Un giorno

Un giorno
“Dex ed Em, Em e Dex”, scrive Dexter a Emma nel 1990. Si trova in India, dove le chiede di raggiungerlo dopo avere mollato il suo “lavoro di merda” in un ristorante tex-mex, e dove le dà appuntamento il 1 agosto, giorno del suo compleanno, davanti al Taj Mahal. Peccato o fortuna che sia, mentre scrive Dex ci dà dentro con l’alcol e così la busta della posta aerea, ancora non indirizzata e infilata in una copia di Casa Howard di Edward M. Forster che Em gli ha regalato, finisce prima abbandonata sopra il divano di un bar, e poi nella libreria di una ragazza tedesca che passa di lì, e s’incuriosisce a tutti e due. “Em e Dex. Tipo Fred Astaire e Ginger Rogers”. “Richard Burton e Liz Taylor”. “Maria e Giuseppe” scherzano Emma e Dexter nel 1994, quella sera in cui Emma si dichiara e gli dice per la prima volta che lo ama, lo ama così tanto. “È solo che non mi piaci più, mi dispiace”. Meglio tornare a casa e trovare il caro, devoto Ian. Un po’ noioso perché cabarettista, il tipico uomo a metà che si mostra distrutto quando è scaricato e non accetta il rifiuto, uno degli intoppi sentimentali di Emma. Dexter non ha niente a che fare con il serial killer e fa il presentatore televisivo, il conduttore-condottiero tv. Emma l’ha conosciuta quando studiava a Edimburgo ma solo il giorno della laurea, il 15 luglio del 1988, dopo feste e festini e festeggiamenti Em e Dex sono andati a letto insieme, nel bugigattolo senza finestre in cui allora viveva lei. “Dex ed Em, Em e Dex”…

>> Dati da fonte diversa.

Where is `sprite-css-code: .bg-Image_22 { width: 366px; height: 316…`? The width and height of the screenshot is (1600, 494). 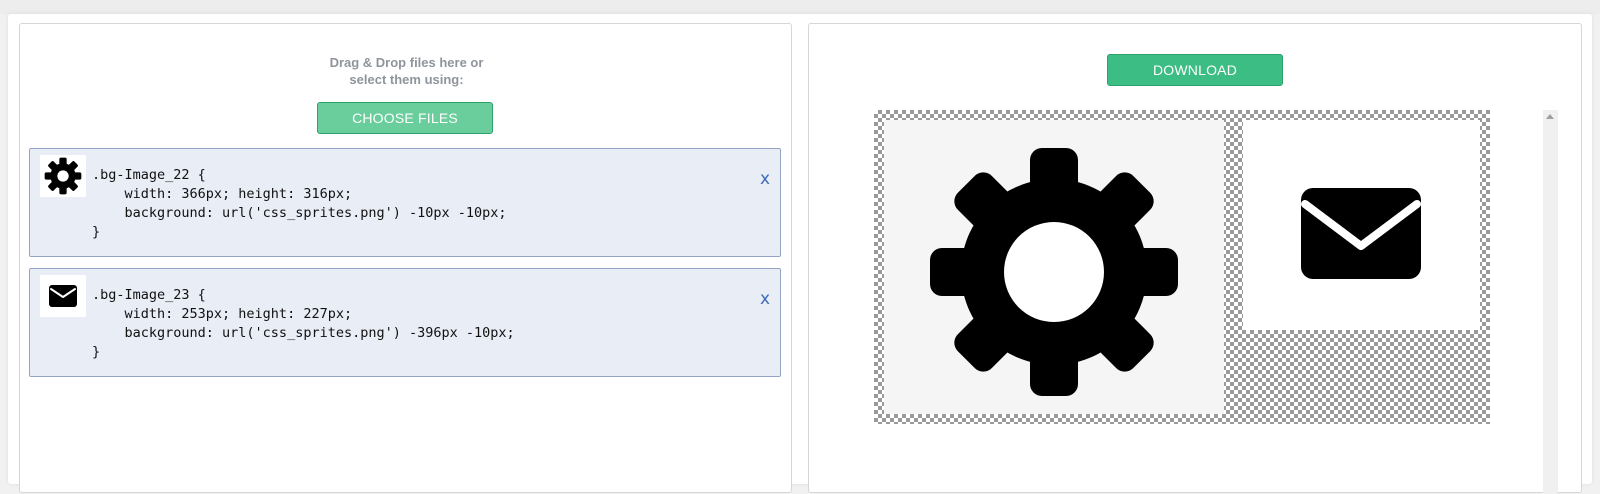
sprite-css-code: .bg-Image_22 { width: 366px; height: 316… is located at coordinates (300, 204).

Finalmente una storia d’amore che si divora, più o meno con l’attaccamento e il trasporto con cui si leggevano da ragazzini i grandi classici del genere da Cime tempestose a Orgoglio e pregiudizio. David Nicholls, inglese come Emily Brontë e Jane Austen, è stato anche attore e sceneggiatore per la tv dunque sa bene le regole e i trucchetti per tenere alto l’interesse di un lettore nella società dell’immagine per quasi cinquecento pagine. Intreccia tutto attorno a una data, il 15 luglio - giorno di San Swithin, che nel calendario cattolico è San Bonaventura - e ne riporta la fotografia dal 1988 per vent’anni, attraverso le storie differenti di un uomo e una donna che talvolta, come quando vanno in Grecia insieme stilando un regolamento che perlopiù infrangono, il 15 luglio sono anche insieme. “In fondo la vera differenza, tra oggi e il 1988, è che allora eravamo alla fine di un secolo, mentre oggi siamo all’inizio di uno nuovo”, scrive il mensile di intervento culturale “Alfabeta” sul numero di luglio-agosto 2010, ma del resto quelli a cavallo tra due secoli sono sempre anni molto interessanti, cosa che Nicholls ha compreso e si è divertito a narrare inventando Emma e Dexter, prototipi letterari - “la Love Story dei nostri anni” l'ha definita Daria Bignardi sul suo blog - dell’uomo incosciente-spensierato e della donna responsabile-sognatrice. Inevitabile l’effetto nostalgia per chi leggendo ritrova, nei racconti della quotidianità anno per anno costumi, oggetti, atmosfere, dubbi e ideologie della storia recente, Un giorno resta soprattutto una bellissima storia d’amore.